___ EXCERPTED DATA ___
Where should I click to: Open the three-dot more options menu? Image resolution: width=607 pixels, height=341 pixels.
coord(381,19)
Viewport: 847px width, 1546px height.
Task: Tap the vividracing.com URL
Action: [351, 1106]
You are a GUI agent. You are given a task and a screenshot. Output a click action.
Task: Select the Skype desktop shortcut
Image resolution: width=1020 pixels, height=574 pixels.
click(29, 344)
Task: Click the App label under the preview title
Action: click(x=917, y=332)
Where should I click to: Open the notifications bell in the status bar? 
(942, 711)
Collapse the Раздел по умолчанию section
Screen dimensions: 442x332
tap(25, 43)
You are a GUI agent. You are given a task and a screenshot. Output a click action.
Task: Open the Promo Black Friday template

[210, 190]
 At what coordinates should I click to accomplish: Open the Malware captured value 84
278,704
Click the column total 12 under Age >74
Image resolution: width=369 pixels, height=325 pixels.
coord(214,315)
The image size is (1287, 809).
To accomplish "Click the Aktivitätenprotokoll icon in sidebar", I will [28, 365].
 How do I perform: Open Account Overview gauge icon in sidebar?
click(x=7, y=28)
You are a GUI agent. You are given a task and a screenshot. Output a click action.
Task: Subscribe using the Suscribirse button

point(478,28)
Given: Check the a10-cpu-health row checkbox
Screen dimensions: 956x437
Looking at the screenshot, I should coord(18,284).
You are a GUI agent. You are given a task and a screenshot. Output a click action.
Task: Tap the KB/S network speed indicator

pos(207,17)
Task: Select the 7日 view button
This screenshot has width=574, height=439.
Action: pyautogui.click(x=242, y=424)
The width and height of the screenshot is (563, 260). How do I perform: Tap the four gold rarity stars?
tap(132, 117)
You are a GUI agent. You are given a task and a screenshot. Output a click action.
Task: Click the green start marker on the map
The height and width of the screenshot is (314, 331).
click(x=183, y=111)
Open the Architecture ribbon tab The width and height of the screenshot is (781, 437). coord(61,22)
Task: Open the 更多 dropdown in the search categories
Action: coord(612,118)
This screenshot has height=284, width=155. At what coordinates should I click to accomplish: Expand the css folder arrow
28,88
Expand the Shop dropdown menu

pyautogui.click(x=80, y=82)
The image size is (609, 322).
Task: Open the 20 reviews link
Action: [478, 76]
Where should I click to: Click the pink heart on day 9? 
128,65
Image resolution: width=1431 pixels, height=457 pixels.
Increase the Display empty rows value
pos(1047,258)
___
WORK REQUIRED:
I'd like the entries above reproduced in full, exactly as they stand.

ANSWER SECTION:
Where should I click to: Open the three-dot more options menu? Image resolution: width=607 pixels, height=341 pixels.
coord(381,19)
Viewport: 847px width, 1546px height.
Task: Tap the vividracing.com URL
Action: [351, 1106]
You are a GUI agent. You are given a task and a screenshot. Output a click action.
Task: Select the Skype desktop shortcut
Image resolution: width=1020 pixels, height=574 pixels.
click(29, 344)
Task: Click the App label under the preview title
Action: click(x=917, y=332)
Where should I click to: Open the notifications bell in the status bar? 
(942, 711)
Collapse the Раздел по умолчанию section
Screen dimensions: 442x332
tap(25, 43)
You are a GUI agent. You are given a task and a screenshot. Output a click action.
Task: Open the Promo Black Friday template

[210, 190]
 At what coordinates should I click to accomplish: Open the Malware captured value 84
278,704
Click the column total 12 under Age >74
Image resolution: width=369 pixels, height=325 pixels.
coord(214,315)
The image size is (1287, 809).
To accomplish "Click the Aktivitätenprotokoll icon in sidebar", I will [28, 365].
 How do I perform: Open Account Overview gauge icon in sidebar?
click(x=7, y=28)
You are a GUI agent. You are given a task and a screenshot. Output a click action.
Task: Subscribe using the Suscribirse button

point(478,28)
Given: Check the a10-cpu-health row checkbox
Screen dimensions: 956x437
Looking at the screenshot, I should coord(18,284).
You are a GUI agent. You are given a task and a screenshot. Output a click action.
Task: Tap the KB/S network speed indicator

pos(207,17)
Task: Select the 7日 view button
This screenshot has width=574, height=439.
Action: pyautogui.click(x=242, y=424)
The width and height of the screenshot is (563, 260). How do I perform: Tap the four gold rarity stars?
tap(132, 117)
You are a GUI agent. You are given a task and a screenshot. Output a click action.
Task: Click the green start marker on the map
The height and width of the screenshot is (314, 331).
click(x=183, y=111)
Open the Architecture ribbon tab The width and height of the screenshot is (781, 437). coord(61,22)
Task: Open the 更多 dropdown in the search categories
Action: coord(612,118)
This screenshot has height=284, width=155. At what coordinates should I click to accomplish: Expand the css folder arrow
28,88
Expand the Shop dropdown menu

pyautogui.click(x=80, y=82)
The image size is (609, 322).
Task: Open the 20 reviews link
Action: [478, 76]
Where should I click to: Click the pink heart on day 9? 
128,65
Image resolution: width=1431 pixels, height=457 pixels.
Increase the Display empty rows value
pos(1047,258)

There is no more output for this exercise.